Постройка «дома» Вронским описана Толстым как сцена, изображающая любовные отношения Анны и Вронского, а не реально их осуществляющая. Л. Толстой постоянно подчеркивает фигуру «зрителя» (Долли) в силу того обстоятельства, что этот компонент сцены действительно, является актуальным для отношений Анны и Вронского: здесь всё рассчитано «на публику» – от детской до больницы. В «доме» Вронского Долли чувствует себя, как в гостинице. Это несколько облагороженный вариант параллели «дом Облонского» – «постоялый двор», которой вводится тема «дороги» буквально на первой странице романа.

Все эти сцены романа являются «сценами» и в пределах жизненных отношений героев: анализ выделяет в них те же самые компоненты, которые характерны для «сцены» как момента диалога: «исполнителя», «зрителя», «посредников», «рампу» и подобных. Все они как бы извлечены из контекста «большого диалога» Анны и противостоящего ей мира и изображены так, что точка зрения читателя по большей части композиционно размещена «на сцене», и поэтому сама сцена, «сценичность» отношений действующих лиц остается вне кругозора читателя. Но «относительность» этой точки зрения так или иначе выявляется. Характерный «ход» Толстого-художника – аналогия. Параллельно изображены дом Вронского и дом Константина Левина, «романы» с Васенькой Весловским с одной стороны, Кити, а с другой – Анны. Подлинный смысл воспринимаемого эпизода раскрывается не для отдельной и точно ориентированной точки восприятия читателя, а для их «сцеплений» – более или менее сложно организованных. В кругозор читателя, таким образом, входит и «сцена», хотя не всегда явно и, так сказать, демонстративно. Такой способ изображения обусловлен спецификой изображаемого предмета.

Для героев романов Достоевского самоизображение еще более характерно, чем для персонажей толстовских романов.

«– Слушайте же, – завертелся Петр Степанович пуще прежнего. – Отправляясь сюда, то есть вообще сюда, в этот город, десять дней назад, я, конечно, решился взять роль. Самое бы лучшее совсем без роли, своё собственное лицо, потому что никто не поверит. Я, признаться, хотел было взять дурачка, потому что дурачок легче, чем собственное лицо: но так как дурачок все-таки крайность, а крайность возбуждает любопытство, то я и остановился на собственном лице окончательно. Ну-с, какое моё собственное лицо? Золотая середина: ни глуп, ни умён, довольно бездарен и с луны соскочил, говорят здесь благоразумные люди, не так ли?
=-=-=
[Что сделать] Напишите продолжение отрывка о сценичности в романах Толстого и Достоевского, начиная сразу после его последней фразы.

[Данные об элементах и положении текста]
=-=-=
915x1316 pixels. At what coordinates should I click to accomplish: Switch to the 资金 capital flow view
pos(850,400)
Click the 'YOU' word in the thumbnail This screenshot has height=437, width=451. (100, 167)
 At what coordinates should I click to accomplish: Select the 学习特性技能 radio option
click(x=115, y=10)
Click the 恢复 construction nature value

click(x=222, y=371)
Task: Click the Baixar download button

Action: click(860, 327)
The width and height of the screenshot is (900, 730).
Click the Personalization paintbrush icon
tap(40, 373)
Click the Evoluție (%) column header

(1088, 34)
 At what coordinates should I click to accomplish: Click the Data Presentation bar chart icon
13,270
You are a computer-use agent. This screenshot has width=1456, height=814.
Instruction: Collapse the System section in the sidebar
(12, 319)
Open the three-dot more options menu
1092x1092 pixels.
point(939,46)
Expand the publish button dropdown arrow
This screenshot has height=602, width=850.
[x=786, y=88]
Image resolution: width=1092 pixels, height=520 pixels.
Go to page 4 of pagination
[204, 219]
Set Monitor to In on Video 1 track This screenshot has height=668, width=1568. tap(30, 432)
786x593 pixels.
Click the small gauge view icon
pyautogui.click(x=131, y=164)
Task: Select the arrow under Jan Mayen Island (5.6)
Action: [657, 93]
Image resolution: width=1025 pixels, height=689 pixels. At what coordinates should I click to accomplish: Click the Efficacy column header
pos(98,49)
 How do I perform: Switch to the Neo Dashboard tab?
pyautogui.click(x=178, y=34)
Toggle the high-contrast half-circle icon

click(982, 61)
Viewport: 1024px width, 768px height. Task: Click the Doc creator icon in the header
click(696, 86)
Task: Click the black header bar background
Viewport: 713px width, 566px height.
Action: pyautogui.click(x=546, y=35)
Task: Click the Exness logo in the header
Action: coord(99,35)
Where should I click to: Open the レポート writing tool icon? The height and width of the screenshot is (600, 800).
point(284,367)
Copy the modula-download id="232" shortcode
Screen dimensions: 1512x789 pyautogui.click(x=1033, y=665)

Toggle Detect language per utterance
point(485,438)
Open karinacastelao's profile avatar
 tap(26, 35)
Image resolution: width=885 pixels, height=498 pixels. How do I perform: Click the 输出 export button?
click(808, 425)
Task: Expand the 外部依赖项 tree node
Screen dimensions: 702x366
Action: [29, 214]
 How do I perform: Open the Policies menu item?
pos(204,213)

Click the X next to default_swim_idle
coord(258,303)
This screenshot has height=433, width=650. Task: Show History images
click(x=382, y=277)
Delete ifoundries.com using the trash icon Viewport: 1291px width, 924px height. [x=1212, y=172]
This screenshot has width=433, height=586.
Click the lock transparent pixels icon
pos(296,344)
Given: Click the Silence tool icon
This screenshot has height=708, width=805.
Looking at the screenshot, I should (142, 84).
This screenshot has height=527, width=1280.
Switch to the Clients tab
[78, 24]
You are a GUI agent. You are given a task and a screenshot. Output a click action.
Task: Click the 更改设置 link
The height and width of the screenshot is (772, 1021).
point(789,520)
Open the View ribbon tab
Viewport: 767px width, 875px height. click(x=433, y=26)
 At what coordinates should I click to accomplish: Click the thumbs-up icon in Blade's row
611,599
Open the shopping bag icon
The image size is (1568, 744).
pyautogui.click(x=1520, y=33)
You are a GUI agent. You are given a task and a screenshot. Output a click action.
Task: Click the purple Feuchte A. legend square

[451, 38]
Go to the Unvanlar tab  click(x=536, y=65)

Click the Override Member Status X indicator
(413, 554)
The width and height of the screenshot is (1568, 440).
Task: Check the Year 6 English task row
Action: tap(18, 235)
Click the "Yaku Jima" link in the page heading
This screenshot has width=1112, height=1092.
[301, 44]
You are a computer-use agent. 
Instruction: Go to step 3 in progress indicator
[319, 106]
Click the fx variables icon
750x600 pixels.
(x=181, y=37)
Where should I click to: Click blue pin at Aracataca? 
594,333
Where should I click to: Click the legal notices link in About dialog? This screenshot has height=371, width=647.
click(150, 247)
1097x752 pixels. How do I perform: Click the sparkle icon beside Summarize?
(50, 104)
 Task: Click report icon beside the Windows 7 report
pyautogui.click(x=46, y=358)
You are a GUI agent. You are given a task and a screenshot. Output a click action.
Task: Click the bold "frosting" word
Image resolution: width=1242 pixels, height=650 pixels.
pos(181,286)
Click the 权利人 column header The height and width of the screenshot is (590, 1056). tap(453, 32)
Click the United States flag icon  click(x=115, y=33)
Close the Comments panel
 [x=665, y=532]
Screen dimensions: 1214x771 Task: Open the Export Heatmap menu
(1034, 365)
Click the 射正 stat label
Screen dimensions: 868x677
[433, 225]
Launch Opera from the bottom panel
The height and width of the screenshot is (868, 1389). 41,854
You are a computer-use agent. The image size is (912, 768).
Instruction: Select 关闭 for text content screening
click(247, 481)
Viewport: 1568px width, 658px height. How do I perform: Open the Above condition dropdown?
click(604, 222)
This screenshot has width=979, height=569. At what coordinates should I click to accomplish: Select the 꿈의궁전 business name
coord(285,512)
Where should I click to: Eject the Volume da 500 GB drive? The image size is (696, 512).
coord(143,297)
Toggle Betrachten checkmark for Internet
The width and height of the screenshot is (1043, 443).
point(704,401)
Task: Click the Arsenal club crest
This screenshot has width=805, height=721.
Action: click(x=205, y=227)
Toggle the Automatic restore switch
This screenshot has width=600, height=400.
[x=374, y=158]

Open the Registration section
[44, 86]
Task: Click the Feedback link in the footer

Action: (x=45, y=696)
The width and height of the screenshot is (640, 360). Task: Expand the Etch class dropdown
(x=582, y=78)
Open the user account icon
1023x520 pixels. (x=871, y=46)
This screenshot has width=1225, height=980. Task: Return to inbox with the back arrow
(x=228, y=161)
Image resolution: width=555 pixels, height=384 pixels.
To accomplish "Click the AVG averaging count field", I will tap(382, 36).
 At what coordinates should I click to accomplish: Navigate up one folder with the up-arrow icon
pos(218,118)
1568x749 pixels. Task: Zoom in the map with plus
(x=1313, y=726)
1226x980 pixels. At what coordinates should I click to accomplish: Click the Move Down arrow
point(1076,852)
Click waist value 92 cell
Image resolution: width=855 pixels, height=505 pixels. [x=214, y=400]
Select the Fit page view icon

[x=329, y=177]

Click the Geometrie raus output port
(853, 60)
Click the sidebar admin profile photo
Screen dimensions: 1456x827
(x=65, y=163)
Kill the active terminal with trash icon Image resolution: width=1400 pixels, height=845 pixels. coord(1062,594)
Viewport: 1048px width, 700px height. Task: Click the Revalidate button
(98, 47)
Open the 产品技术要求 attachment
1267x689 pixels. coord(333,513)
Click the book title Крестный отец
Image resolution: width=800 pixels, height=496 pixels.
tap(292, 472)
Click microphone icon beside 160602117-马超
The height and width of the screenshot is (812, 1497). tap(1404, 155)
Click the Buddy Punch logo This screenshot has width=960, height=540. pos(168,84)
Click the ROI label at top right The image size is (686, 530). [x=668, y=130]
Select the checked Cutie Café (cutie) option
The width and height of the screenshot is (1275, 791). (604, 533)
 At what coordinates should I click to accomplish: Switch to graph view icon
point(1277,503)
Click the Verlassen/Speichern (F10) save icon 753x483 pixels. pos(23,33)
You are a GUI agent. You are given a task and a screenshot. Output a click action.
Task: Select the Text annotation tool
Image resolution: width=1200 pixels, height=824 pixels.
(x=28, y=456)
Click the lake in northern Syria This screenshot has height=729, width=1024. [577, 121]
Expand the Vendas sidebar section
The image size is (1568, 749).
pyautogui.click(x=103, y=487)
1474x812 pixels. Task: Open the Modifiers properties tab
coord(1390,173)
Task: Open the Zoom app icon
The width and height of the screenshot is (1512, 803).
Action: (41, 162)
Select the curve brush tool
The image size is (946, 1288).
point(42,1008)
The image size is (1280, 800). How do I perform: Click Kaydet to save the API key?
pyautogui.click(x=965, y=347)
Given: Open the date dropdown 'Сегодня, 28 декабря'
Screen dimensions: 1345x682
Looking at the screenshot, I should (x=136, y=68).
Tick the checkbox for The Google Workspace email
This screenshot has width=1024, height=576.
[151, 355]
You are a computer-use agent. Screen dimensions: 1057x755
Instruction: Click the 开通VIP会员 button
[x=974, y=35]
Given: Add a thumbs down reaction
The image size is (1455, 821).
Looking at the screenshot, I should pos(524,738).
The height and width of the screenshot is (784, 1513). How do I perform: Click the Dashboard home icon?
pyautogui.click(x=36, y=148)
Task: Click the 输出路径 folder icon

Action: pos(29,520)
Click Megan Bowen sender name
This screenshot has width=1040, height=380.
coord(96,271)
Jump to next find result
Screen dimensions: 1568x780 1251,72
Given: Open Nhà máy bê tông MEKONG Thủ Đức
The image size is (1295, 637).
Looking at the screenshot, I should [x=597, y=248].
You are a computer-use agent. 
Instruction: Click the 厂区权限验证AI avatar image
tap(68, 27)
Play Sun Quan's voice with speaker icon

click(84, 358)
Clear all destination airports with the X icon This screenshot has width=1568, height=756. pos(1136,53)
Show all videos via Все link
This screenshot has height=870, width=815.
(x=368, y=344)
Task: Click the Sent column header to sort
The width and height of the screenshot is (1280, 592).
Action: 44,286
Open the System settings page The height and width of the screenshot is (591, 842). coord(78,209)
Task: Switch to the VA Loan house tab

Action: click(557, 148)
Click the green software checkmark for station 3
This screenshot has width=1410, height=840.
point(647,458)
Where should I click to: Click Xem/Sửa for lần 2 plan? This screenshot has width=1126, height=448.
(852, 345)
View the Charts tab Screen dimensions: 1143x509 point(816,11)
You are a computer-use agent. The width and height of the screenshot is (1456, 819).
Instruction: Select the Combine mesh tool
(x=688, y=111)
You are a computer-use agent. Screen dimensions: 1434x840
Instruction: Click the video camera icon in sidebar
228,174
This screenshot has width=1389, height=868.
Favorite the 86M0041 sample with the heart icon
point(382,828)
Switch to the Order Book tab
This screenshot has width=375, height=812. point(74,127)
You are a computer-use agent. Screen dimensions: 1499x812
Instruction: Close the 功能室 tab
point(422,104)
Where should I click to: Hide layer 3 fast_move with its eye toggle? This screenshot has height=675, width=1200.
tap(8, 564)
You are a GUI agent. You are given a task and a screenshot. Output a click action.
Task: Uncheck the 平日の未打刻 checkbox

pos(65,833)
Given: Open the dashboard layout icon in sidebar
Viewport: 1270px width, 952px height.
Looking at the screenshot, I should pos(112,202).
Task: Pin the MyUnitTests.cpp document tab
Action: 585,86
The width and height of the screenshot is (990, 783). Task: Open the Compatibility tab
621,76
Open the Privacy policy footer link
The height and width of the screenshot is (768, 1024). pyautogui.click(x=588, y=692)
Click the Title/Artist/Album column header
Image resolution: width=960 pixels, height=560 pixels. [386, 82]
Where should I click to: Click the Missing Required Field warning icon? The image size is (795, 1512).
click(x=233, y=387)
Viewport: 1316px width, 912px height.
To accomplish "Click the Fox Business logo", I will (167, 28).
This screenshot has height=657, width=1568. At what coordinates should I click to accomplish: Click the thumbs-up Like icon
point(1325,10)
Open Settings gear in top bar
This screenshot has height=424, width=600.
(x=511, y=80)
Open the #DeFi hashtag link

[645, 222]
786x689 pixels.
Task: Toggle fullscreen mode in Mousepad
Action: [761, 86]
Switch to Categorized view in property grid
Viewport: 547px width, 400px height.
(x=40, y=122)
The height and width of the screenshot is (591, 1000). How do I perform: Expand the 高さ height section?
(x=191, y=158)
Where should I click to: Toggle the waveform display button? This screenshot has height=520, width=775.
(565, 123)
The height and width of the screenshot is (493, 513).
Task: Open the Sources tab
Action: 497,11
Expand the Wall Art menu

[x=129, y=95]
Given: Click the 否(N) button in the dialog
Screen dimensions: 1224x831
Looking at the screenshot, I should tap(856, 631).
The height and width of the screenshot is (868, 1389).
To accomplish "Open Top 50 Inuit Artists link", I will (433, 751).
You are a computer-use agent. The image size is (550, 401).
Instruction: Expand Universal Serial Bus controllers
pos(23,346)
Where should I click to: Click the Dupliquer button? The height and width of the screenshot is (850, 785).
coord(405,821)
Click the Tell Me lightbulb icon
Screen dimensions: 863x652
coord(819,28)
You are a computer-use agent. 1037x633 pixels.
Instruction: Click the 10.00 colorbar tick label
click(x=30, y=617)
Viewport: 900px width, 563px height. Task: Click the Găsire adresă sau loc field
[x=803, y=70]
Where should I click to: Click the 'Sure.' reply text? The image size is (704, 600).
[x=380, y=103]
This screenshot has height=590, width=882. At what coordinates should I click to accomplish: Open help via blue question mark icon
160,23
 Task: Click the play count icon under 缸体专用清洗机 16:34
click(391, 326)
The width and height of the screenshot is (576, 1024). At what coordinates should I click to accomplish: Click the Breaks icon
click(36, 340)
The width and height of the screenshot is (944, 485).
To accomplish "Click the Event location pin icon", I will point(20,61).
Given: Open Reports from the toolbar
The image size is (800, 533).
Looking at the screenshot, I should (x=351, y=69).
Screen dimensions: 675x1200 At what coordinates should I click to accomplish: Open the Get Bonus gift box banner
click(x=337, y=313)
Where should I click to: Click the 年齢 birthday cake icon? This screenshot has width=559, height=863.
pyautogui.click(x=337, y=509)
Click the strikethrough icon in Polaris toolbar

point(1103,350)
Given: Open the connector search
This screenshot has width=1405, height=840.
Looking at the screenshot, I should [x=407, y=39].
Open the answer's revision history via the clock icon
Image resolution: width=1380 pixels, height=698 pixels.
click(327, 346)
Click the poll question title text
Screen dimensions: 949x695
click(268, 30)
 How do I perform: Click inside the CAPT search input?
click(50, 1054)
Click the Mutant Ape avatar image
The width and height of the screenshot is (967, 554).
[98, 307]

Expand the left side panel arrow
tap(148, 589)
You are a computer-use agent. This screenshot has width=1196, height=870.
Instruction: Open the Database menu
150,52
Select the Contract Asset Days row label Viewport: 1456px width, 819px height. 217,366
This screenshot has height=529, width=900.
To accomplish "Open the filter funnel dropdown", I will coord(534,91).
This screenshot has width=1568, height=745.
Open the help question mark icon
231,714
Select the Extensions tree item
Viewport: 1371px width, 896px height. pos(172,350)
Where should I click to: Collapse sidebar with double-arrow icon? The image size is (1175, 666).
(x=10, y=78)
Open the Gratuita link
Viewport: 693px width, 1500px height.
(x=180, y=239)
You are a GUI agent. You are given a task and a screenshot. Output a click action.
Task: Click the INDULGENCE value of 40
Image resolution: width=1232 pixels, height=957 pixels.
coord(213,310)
=-=-=
[Результат]
– Что же, может быть, и так, – чуть-чуть улыбнулся Николай Всеволодович»[60].

Даже в этой реплике, кажется предельно откровенной, Петр Степанович изображает «своё собственное лицо»: повествователь отмечает «очевидное желание гостя раздражить хозяина нахальностью своих заранее наготовленных и с намерением грубых наивностей»[61].

В диалоге Верховенского и Ставрогина второй план возникает над первым, второй план вбирает в себя первый и диалогически адресуется собеседнику. У Толстого диалога первого плана во все трех приведенных примерах нет, но во всех этих случаях есть диалог второго уровня. Заметенный снегом главный подъезд – это «реплика» Болконского, адресованная князю Василию. Изображается и тем самым диалогизируется сама стихия, являясь своеобразным персонажем-посредником между героями.

Чем, какими внутренними тенденциями объясняется это тяготение героев Л. Толстого и Ф. Достоевского к самоизображению?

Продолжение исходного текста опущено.